First consider the following program, Ex5.java, which generates expense reports. It makes use of classes Expense and ReportGenerator, whose interfaces are shown below (here is the full source code).
public class Ex5 {
public static void main(String[] args) {
Expense[] e = {
new Expense("lodging"),
new Expense("meals"),
new Expense("incidentals")
};
ReportGenerator.create(e);
}
}
public class Expense {
public Expense(String descrip);
public String getDescrip();
public double getAmount();
public void setAmount(double a);
// Get amount from user and set
// amount appropriately.
public void ask(Scanner sc);
}
public class ReportGenerator {
// Query users for amounts of the
// expense categories listed in
// array e, and output expense report.
public static void create(Expense[] e);
}
Here's an example run of this program, so you can see how it works.

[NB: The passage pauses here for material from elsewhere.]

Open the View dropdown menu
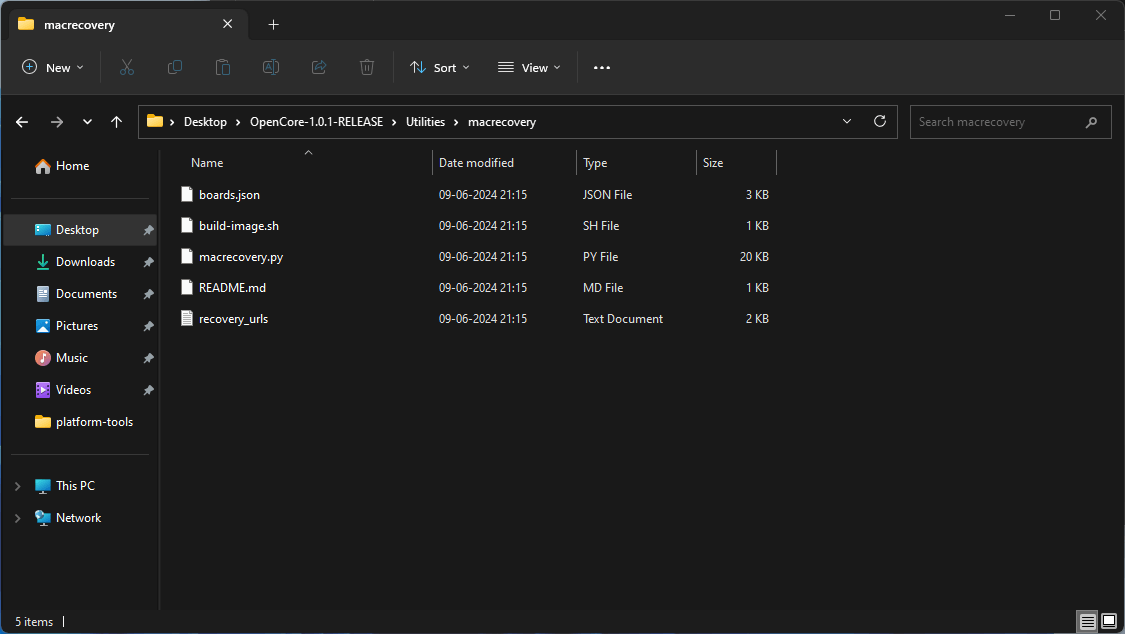 [529, 67]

~/$ java Ex5 Enter dollar amount for lodging (0 for none): 357.89 Enter dollar amount for meals (0 for none): 170.08 Enter dollar amount for incidentals (0 for none): 58.23 $0357.89 lodging $0170.08 meals $0058.23 incidentals --------- $0586.20 total
Now imagine that we want to include mileage expenses, but we want the user to simply enter the mileage and the program to calculate the mileage expense based on a hard-coded rate. What we need is for expense to just work a little differently for mileage. It needs to ask for an amount of miles, and set the expense amount to the miles times the rate. How can we make some instances of Expense behave in this new and different way? Inheritance! We will create a MileageExpense class and override ask() to take on this different behavior. The magic of polymorphism is that when the ReportGenerator calls the ask() method for an instance of MileageExpense, we'll get the new version of ask().
public class Ex6 {
public static void main(String[] args) {
Expense[] e = {
new Expense("lodging"),
new Expense("meals"),
new Expense("incidentals"),
new MileageExpense("mileage","miles", 0.31)
};
ReportGenerator.create(e);
}
}
import java.util.*;
public class MileageExpense extends Expense {
double rate;
String kind;
public MileageExpense(String descrip,
String kind,
double rate) {
super(descrip + " (at " + rate + " dollars per " + kind + ")");
this.rate = rate;
this.kind = kind;
}
public void ask(Scanner sc) {
System.out.print("Enter amount of " + kind + ": ");
setAmount(sc.nextDouble() * rate);
}
}
~/$ java Ex6 Enter dollar amount for lodging (0 for none): 357.89 Enter dollar amount for meals (0 for none): 170.08 Enter dollar amount for incidentals (0 for none): 58.23 Enter amount of miles: 302 $0357.89 lodging $0170.08 meals $0058.23 incidentals $0093.62 mileage (at 0.31 dollars per miles) --------- $0679.82 totalWhat you need to pay special attention to is how polymorphism made this work. The ReportGenerator class and its create() method were written and compiled before anyone thought about writing MileageExpense, and yet we can feed it an array that contains MileageExpense, and the system works perfectly. That's magic! Now, what does this have to do with our quest for perfect separation of interface and implementation? Well, the last thing we identified as being a limitation of procedural programming was its requirement that every interface (function prototype) have only one implementation. If you look at the "interface" for the Expense class, you'll see that Expense class and the MileageExpense class both provide implementations for that interface. Specifically, MileageExpense implements
void ask(Scanner sc)
differently than Expense. So, polymorphism gives us the last thing we wanted: multiple implementation of the same interface!